Jack stood at the head of a band of mutineers, a cutlass in his hand. Others were at the ship’s guns, ready in case the admiralty’s offer to talk was nothing but a distraction.

A black bicorn hat appeared over the rail as Captain Norman ascended from the boat below.

“Gentlemen.” Normanton nodded to the mutineers. His expression was stern but with a hint of concern. Most of them had served under him before Avery took over. Jack reckoned him a reasonable man.

“Where is Captain Avery?” Normanton asked.

“Below,” Jack replied. “Alive.”


“What do you think?”

After all the cruelty Avery had heaped upon his crew, it was a wonder he still had all his limbs. Jack had fought to restrain himself as well as the others. It hadn’t been easy.

Normanton nodded, apparently not surprised.

“Are you willing to discuss your demands?” Normanton asked.

Jack had considered saying no to this, but even he knew that they would have to make compromises.

He nodded. As he did so, his shirt shifted and he felt the pain in his back again. It gave him steel.

“Avery goes,” he said. “Forever. We get a decent captain. We get proper rations. We get to appeal unjust punishments. And nobody gets punished for this.”

“I am authorised to agree to most of that,” Normanton said stiffly. “But the admiralty cannot let a mutiny go entirely unpunished. The ringleaders will face the lash.”

There was an angry hubbub from the men around Jack. Weapons were raised.

To his credit, Normanton remained calm as the ocean on a windless day. He took a step closer and lowered his voice.

“You know what happens if we can’t agree.” He shot a glance toward the other ships nearby, sitting ready for action.

Jack felt the stinging of his back. He heard the growing noise around him. He imagined what would happen to these men, his friends and comrades, if this turned into a fight.
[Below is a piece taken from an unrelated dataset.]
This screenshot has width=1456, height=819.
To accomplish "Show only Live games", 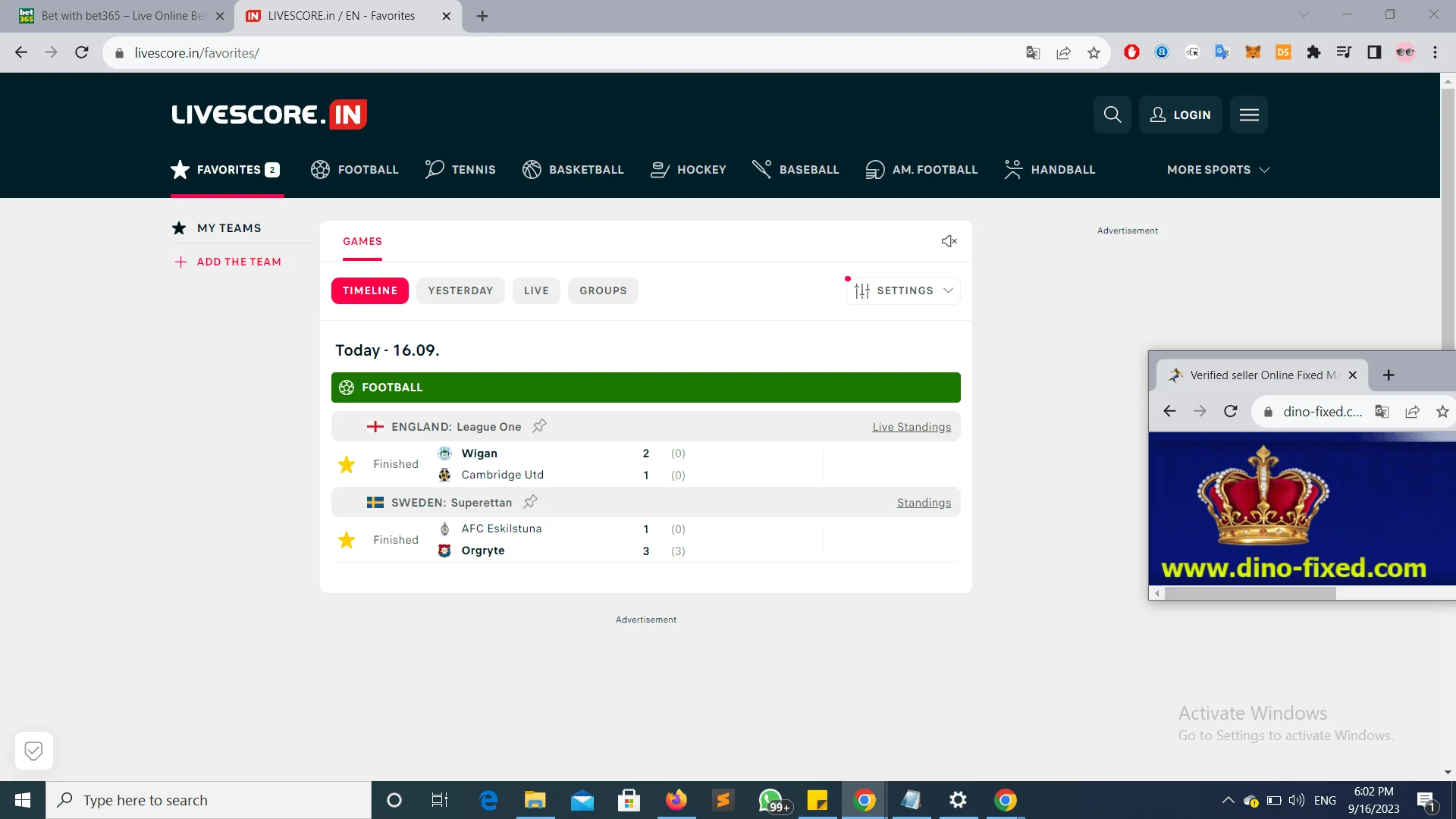I will tap(536, 290).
He had promised himself never again. No more unjust punishments, for him or anyone else. What sort of man would he be if he gave in on that now?

Perhaps a just one.

“I’m the ringleader,” he said. “Punishment falls on me. No-one else.”

The crew fell silent, watching for Normanton’s reaction. But they still clutched their weapons, ready for a fight.


Jack peered past the mast, watching Captain Avery’s boat disappear towards land. The captain sat hunched over, a broken man in a uniform coat. Normanton sat beside him, looking back at the ship.

The lash cracked against Jack’s shoulders. He groaned in pain and clung on tight to the mast, determined not to pass out. At least this time he had earned his punishment. He had committed the crime and he bore its burden.

This time he made no promises.

* * *


In the late 18th century, Britain’s Royal Navy became a powerful fighting force, but that didn’t make it a nice place to work. Cruel discipline was common. When Admiral Nelson managed his men through consideration and leading from the front, he was considered a wild innovator. There were several mutinies, some leading to better treatment, some not ending so well.